Purpose of this article
This article explains how to run competitions in SalesScreen that drive business outcomes, not just activity for activity's sake. Competitions are the most-used feature in SalesScreen and the primary way teams stay motivated and focused. But a poorly designed competition can encourage the wrong behaviour – like high call volume with low conversion, or wins that don't align with your strategic goals.
You will learn:
How to choose the right competition type for your goal
When to use custom targets, lottery mechanics or standard leaderboards
How to pair activity competitions with outcome competitions
How to keep mid and low performers engaged
Common mistakes and how to avoid them
This is a best-practice guide. For step-by-step instructions on creating a competition in SalesScreen, see How do I create a standard competition in SalesScreen?
1. Start with the behaviour you want to change
Before you create any competition, be clear on what you want to improve and why it matters to the business.
Ask yourself:
Do we need more activity at the top of the funnel (calls, emails, meetings)?
Do we need better conversion (more meetings from calls, more proposals from meetings)?
Do we need to focus on a specific segment, product or region?
Do we want to level up mid-performers, or push top performers even further?
The answer determines which competition type and metric to use.
Good example
"Our goal this month is to improve meeting-to-opportunity conversion.

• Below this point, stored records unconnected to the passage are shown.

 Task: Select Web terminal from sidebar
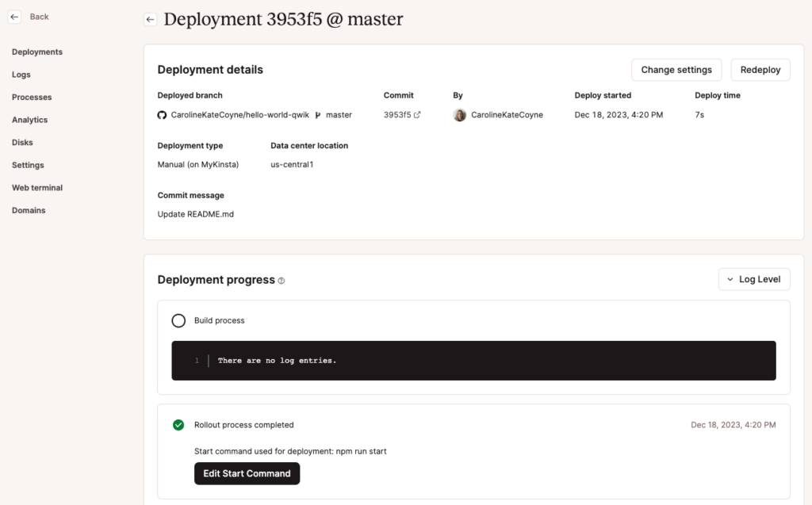(37, 188)
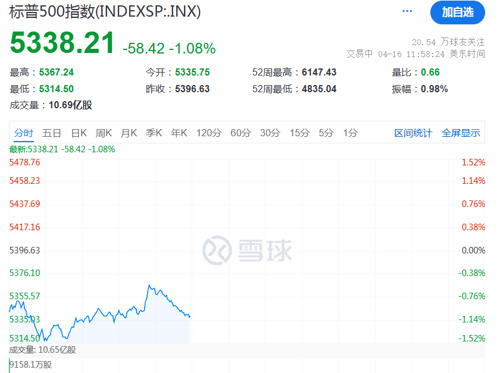Select the 周K chart tab
500x373 pixels.
(104, 133)
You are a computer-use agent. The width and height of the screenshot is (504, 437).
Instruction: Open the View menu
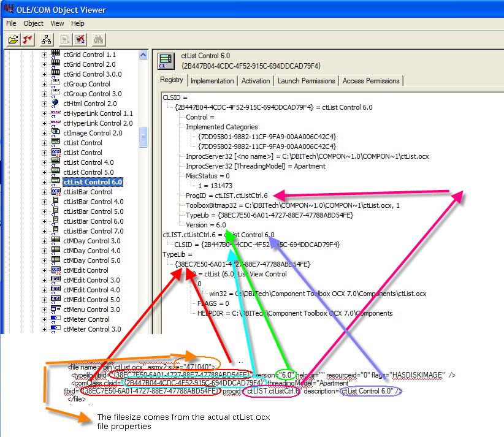(x=57, y=23)
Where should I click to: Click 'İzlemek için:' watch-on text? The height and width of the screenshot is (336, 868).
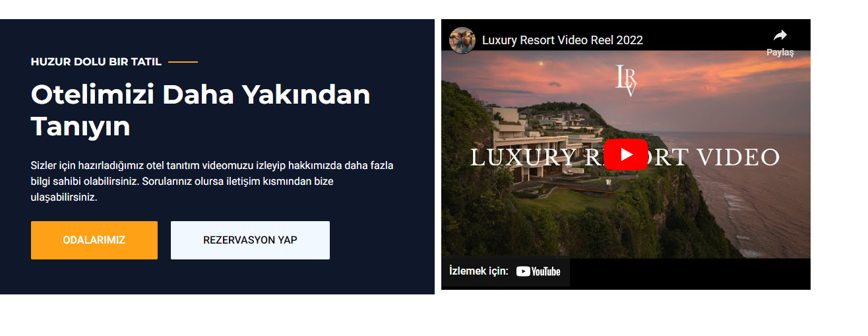point(479,271)
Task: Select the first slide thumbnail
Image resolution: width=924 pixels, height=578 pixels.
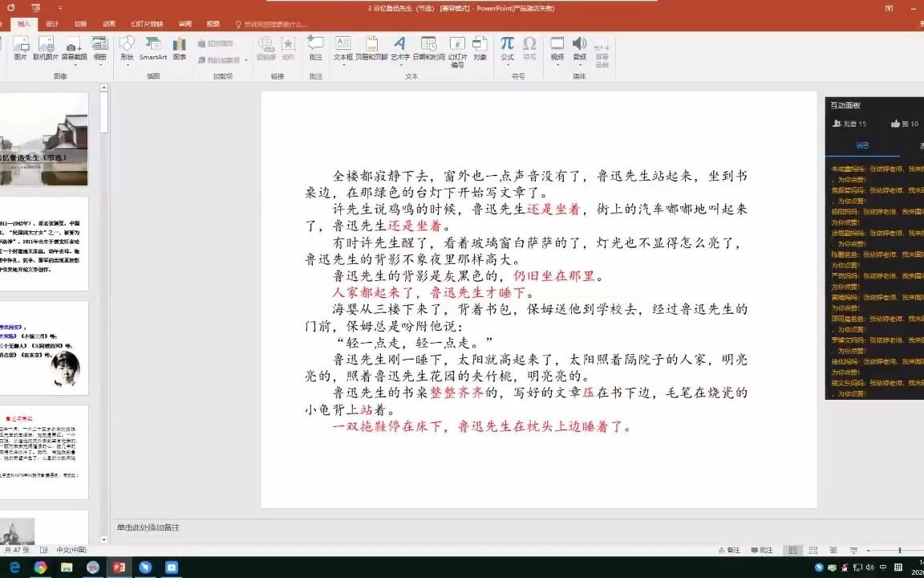Action: 44,138
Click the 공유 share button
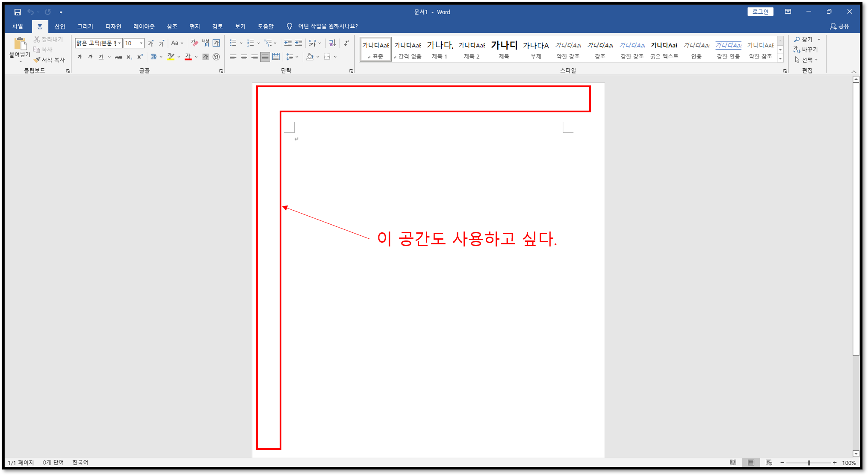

We'll run a competition on 'qualified opportunities created' to focus reps on better discovery, not just booking any meeting."
Bad example
"Let's run a competition on calls because we always do that. We'll figure out the goal later."
2. Choose the right competition type
SalesScreen offers multiple competition types. Each one solves a different challenge. Here are the most common and when to use them.
2.1 Standard competition (leaderboard)
What it is: A simple leaderboard showing who has the highest number or value on a chosen metric (calls, revenue, opportunities, etc.). Winner is whoever is on top when time runs out.
When to use it:
You have a relatively homogenous team (similar experience, similar quotas).
You want clear, straightforward competition with no complexity.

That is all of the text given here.